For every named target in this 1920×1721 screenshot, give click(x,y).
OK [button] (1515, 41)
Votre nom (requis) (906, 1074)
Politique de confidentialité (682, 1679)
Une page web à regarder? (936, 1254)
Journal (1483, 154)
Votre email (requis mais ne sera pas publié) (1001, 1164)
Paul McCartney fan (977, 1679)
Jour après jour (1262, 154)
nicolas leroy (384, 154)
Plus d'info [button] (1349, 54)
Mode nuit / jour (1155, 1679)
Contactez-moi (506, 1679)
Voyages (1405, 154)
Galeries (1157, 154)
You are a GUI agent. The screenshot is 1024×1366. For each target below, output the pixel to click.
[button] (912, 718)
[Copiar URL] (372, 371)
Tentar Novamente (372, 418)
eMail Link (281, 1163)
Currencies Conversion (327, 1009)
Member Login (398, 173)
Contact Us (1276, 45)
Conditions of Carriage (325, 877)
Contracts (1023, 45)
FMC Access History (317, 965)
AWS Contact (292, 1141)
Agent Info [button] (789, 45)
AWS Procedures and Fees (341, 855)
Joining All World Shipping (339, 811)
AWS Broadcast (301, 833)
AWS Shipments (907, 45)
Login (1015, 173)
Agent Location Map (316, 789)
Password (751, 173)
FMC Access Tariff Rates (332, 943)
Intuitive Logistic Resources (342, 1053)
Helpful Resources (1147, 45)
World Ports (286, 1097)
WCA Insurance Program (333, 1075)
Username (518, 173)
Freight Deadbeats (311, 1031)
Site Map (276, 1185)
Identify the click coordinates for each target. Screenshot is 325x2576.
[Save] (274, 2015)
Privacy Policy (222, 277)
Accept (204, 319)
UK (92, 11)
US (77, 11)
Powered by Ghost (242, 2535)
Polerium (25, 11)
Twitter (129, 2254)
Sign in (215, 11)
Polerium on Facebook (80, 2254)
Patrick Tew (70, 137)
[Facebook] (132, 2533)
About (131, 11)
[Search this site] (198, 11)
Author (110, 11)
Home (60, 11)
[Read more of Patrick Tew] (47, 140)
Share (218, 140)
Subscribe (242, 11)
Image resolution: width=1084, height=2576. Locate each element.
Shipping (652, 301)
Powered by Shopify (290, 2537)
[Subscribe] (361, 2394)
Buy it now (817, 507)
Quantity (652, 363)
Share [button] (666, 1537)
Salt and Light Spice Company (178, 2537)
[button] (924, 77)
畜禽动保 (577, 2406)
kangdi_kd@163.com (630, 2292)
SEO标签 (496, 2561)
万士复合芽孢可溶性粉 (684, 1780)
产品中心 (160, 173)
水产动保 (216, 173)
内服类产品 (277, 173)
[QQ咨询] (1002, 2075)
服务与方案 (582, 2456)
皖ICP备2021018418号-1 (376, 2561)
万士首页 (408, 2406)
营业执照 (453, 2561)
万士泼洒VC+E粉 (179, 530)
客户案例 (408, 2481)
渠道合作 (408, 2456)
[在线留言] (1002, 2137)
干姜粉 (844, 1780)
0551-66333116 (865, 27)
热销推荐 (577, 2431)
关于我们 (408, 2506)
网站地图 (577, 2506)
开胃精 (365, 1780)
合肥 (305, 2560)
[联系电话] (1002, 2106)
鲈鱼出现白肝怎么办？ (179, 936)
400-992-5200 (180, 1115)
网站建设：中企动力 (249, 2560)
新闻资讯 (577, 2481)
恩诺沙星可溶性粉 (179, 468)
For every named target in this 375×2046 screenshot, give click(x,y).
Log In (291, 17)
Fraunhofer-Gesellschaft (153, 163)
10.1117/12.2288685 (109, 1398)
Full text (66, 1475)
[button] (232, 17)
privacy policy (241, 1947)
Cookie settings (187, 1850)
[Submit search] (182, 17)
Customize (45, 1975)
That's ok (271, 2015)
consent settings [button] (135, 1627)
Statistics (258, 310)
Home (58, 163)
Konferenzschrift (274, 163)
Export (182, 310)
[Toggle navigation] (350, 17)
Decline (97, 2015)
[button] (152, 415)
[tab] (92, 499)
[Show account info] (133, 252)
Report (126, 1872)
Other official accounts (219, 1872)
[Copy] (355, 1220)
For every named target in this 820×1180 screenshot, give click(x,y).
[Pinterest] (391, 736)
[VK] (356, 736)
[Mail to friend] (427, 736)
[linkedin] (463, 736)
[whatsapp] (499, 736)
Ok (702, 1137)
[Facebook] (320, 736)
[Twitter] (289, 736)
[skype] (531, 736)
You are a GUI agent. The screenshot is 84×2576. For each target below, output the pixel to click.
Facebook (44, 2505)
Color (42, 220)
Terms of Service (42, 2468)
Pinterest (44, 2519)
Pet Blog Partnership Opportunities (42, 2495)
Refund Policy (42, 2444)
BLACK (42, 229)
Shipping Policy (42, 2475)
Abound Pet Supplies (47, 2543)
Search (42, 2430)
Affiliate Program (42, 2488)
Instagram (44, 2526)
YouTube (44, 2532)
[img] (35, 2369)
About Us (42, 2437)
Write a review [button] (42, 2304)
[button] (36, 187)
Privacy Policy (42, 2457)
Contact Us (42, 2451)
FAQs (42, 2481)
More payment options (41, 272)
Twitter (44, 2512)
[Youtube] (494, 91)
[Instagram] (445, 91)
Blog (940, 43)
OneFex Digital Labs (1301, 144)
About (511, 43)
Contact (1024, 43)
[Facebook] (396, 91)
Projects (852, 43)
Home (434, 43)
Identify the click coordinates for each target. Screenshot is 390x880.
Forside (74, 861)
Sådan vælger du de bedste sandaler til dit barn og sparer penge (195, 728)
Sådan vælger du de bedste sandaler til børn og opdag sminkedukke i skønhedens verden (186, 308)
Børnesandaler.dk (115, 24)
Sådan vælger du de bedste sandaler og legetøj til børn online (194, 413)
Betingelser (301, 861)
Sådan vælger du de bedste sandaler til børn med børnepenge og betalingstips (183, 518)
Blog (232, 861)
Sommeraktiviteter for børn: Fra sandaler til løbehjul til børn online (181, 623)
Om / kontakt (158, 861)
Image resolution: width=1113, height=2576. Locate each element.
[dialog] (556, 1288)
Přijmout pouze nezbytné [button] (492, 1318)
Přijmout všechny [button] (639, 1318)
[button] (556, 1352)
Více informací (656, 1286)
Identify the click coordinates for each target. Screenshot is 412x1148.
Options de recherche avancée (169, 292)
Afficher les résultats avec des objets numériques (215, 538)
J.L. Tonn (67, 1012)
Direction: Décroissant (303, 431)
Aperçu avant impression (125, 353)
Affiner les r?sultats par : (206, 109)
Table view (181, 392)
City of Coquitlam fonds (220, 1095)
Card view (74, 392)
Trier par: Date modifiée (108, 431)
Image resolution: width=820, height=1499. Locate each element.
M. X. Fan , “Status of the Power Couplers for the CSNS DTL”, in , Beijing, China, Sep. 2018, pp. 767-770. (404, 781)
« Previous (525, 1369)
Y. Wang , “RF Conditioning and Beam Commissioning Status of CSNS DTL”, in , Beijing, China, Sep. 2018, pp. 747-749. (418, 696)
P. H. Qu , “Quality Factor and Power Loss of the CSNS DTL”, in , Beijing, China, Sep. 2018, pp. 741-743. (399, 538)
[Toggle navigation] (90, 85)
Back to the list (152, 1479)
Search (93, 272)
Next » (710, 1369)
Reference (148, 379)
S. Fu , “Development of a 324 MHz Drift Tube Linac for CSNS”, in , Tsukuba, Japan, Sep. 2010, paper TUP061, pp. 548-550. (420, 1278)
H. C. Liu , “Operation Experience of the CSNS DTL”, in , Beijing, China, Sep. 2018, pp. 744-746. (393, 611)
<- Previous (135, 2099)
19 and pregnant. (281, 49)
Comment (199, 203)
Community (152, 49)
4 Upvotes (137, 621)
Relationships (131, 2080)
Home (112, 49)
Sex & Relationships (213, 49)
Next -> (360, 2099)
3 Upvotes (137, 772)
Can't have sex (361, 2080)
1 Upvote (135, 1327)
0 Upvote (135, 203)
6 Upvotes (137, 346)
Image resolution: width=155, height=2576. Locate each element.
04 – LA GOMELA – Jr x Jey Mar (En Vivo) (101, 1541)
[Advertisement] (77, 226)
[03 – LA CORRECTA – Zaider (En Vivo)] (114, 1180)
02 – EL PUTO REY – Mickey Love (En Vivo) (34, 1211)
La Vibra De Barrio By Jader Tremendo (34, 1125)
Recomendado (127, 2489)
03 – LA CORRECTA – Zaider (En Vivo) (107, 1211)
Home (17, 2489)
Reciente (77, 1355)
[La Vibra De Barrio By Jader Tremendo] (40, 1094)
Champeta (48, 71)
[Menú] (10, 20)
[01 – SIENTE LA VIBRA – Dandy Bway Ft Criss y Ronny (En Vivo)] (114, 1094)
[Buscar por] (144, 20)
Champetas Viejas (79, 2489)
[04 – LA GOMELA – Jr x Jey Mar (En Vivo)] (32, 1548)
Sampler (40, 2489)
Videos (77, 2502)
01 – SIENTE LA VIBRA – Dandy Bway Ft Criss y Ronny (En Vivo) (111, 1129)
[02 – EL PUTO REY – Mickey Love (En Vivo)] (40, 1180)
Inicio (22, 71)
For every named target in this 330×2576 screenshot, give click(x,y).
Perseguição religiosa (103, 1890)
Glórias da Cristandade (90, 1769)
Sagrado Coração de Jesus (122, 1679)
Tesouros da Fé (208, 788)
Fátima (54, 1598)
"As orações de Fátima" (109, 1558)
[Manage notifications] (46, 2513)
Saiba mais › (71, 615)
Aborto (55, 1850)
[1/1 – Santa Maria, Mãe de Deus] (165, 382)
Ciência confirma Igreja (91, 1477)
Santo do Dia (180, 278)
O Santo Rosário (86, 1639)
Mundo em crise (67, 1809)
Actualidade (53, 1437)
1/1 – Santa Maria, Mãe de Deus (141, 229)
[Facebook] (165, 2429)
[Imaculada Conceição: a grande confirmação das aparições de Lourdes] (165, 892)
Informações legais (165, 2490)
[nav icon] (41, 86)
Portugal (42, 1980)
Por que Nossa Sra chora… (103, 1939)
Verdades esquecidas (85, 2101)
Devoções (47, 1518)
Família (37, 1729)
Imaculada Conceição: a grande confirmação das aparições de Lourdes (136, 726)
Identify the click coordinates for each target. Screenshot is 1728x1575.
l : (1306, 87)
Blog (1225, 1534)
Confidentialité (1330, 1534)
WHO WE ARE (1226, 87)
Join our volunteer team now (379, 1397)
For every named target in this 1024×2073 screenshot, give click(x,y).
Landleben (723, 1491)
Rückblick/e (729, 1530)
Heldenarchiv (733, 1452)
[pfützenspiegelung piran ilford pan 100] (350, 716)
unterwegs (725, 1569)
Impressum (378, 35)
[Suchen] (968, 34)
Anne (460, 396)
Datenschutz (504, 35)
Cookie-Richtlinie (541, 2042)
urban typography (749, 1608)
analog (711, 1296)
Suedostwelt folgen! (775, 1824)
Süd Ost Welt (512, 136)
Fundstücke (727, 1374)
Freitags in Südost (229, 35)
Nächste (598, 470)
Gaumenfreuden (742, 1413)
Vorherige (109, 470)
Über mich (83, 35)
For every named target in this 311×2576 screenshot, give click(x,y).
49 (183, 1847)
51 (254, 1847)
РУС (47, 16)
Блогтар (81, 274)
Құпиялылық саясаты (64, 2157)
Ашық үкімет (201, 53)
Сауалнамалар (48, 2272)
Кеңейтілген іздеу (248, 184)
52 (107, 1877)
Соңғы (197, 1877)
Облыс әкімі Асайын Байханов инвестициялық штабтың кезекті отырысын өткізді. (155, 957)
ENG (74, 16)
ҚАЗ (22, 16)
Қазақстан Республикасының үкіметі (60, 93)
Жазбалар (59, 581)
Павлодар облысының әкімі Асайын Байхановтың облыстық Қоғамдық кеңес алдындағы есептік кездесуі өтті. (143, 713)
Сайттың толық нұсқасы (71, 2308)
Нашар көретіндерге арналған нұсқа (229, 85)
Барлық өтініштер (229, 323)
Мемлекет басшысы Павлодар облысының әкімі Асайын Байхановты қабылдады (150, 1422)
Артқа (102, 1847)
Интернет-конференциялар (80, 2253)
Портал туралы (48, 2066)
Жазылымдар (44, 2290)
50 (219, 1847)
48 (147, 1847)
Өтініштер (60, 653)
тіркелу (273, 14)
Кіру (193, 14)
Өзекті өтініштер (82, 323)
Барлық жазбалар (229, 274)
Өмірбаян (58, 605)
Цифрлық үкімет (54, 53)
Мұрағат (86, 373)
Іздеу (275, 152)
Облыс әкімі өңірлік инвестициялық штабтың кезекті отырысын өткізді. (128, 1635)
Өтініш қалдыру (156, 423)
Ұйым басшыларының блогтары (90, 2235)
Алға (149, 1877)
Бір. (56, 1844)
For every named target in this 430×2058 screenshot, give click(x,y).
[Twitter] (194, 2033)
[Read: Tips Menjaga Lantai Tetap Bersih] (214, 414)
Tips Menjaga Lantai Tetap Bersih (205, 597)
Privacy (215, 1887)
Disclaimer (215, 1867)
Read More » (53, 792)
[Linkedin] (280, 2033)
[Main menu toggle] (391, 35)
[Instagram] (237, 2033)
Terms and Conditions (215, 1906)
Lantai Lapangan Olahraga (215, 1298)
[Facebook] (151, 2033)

▬▬▬▬▬▬

__Task statement__. The answer must consist of the lines from the one with "Мемлекет басшысы Павлодар" through the final line of the entries above, exactly as they are, and nothing else.

__Output below__.
Мемлекет басшысы Павлодар облысының әкімі Асайын Байхановты қабылдады (150, 1422)
Артқа (102, 1847)
Интернет-конференциялар (80, 2253)
Портал туралы (48, 2066)
Жазылымдар (44, 2290)
50 (219, 1847)
48 (147, 1847)
Өтініштер (60, 653)
тіркелу (273, 14)
Кіру (193, 14)
Өзекті өтініштер (82, 323)
Барлық жазбалар (229, 274)
Өмірбаян (58, 605)
Цифрлық үкімет (54, 53)
Мұрағат (86, 373)
Іздеу (275, 152)
Облыс әкімі өңірлік инвестициялық штабтың кезекті отырысын өткізді. (128, 1635)
Өтініш қалдыру (156, 423)
Ұйым басшыларының блогтары (90, 2235)
Алға (149, 1877)
Бір. (56, 1844)
For every named target in this 430×2058 screenshot, give click(x,y).
[Twitter] (194, 2033)
[Read: Tips Menjaga Lantai Tetap Bersih] (214, 414)
Tips Menjaga Lantai Tetap Bersih (205, 597)
Privacy (215, 1887)
Disclaimer (215, 1867)
Read More » (53, 792)
[Linkedin] (280, 2033)
[Main menu toggle] (391, 35)
[Instagram] (237, 2033)
Terms and Conditions (215, 1906)
Lantai Lapangan Olahraga (215, 1298)
[Facebook] (151, 2033)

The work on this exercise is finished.